F1, nel mirino c’è Todt (per colpire la Ferrari) Lotta per la successione
Guerra dei motori, i conflitti d’interesse di Wolff
È una sparatoria. Il presidente federale Jean Todt resta nel mirino dei 7 team «ribelli» nonostante il pieno sostegno incassato dal Consiglio Mondiale. Un ultimatum in forma di trenta domande che scadrà mercoledì.
In realtà si tratta di un attacco strumentale: fare pressione su Todt per spingerlo a colpire la Ferrari. Chi conosce il presidente federale sa quanto sia pericoloso attaccarlo; chi conosce Toto Wolff sa quanto sia deciso ad assecondare la sua voglia di golpe. Il capo Mercedes punta sul conflitto di interesse di Todt, visto che il figlio, Nicolas, è manager di Leclerc.
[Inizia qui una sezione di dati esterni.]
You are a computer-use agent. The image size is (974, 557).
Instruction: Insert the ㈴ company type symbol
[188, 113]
Lo era anche di Felipe Massa, un pilota che non pare abbia ottenuto alcun vantaggio, così come è stato Todt a guidare la Fia in un’epoca in cui la Mercedes ha vinto 12 Mondiali pur caratterizzati da sospetti sull’unità motrice stellata. A proposito di conflitti di interesse: Wolff fornisce motori a Williams e Racing Point, il team che ha schierato una vettura identica alla Mercedes 2019, il cui proprietario, Lawrence Stroll ha stretto con Toto una relazione forte economicamente e pronta — si dice — a rilevare l’intera struttura Mercedes nel caso la Casa tedesca decidesse di ritirarsi. In aggiunta, le power unit Mercedes andranno alla Mclaren dal 2021, il nuovo pilota Renault, Esteban Ocon, è stato «girato» da Wolff alla Renault; sua moglie Susie è team principal e azionista del team Venturi di Formula E che utilizza componentistica Mercedes.
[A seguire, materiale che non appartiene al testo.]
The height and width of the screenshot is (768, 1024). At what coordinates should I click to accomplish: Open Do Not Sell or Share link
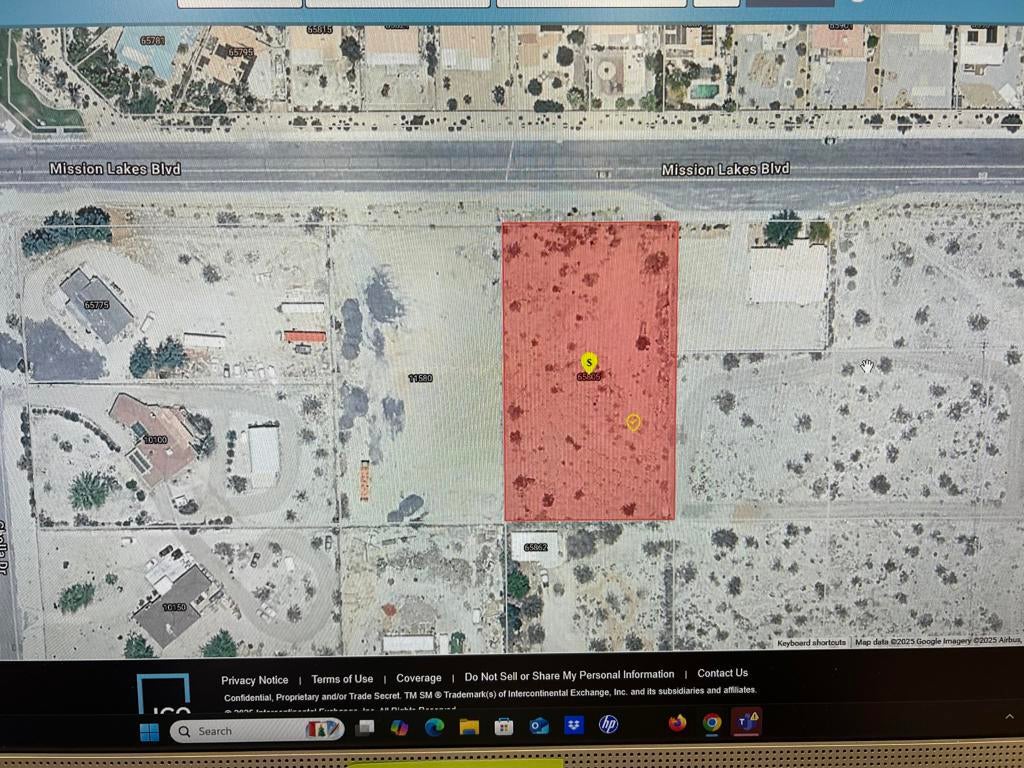point(569,675)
Fare pressione su Todt, il cui mandato scadrà nel 2021 senza possibilità di ricandidatura, significa agitare l’immagine di un sostituto gradito a Mercedes e Red Bull, vale a dire Alejandro Agag, patron della Formula E, genero dell’ex premier spagnolo Aznar. Pronto, pare, a entrare in scena in anticipo su ogni altro possibile antagonista in orbita Fia, a cominciare dallo sceicco degli Emirati Mohammed bin Sulayem, membro del Consiglio mondiale.
Le azioni di disturbo continueranno. Nel silenzio di Liberty Media che osserva muta i danni prodotti al proprio giocattolo; nel silenzio Ferrari. È la squadra più importante della storia; c’è un arbitro che ha già preso le sue decisioni: forse sarebbe il caso di battere un pugno sul tavolo per ripristinare rispetto o dettare qualche condizione. Anche perché nessuno può scagliare una pietra. Ogni squadra ha qualche scheletro nell’armadio ed è paradossale osservare moralisti improvvisati che guidano team intenti in contemporanea a scovare vantaggi segreti o a reperire illecitamente segreti altrui.
Alla vigilia di una gara per forza condizionata, di una stagione segnata da questo clima orribile, viene in mente Niki Lauda, la cui lezione è andata perduta. Niki, presidente onorario Mercedes, sepolto con addosso la tuta Ferrari, avrebbe gestito un confronto del genere con fermezza ma nel dialogo. È questo il testimone da raccogliere. Eppure, tra i sedicenti grandi manager della F1 nessuno sembra avere la capacità e la voglia di farlo.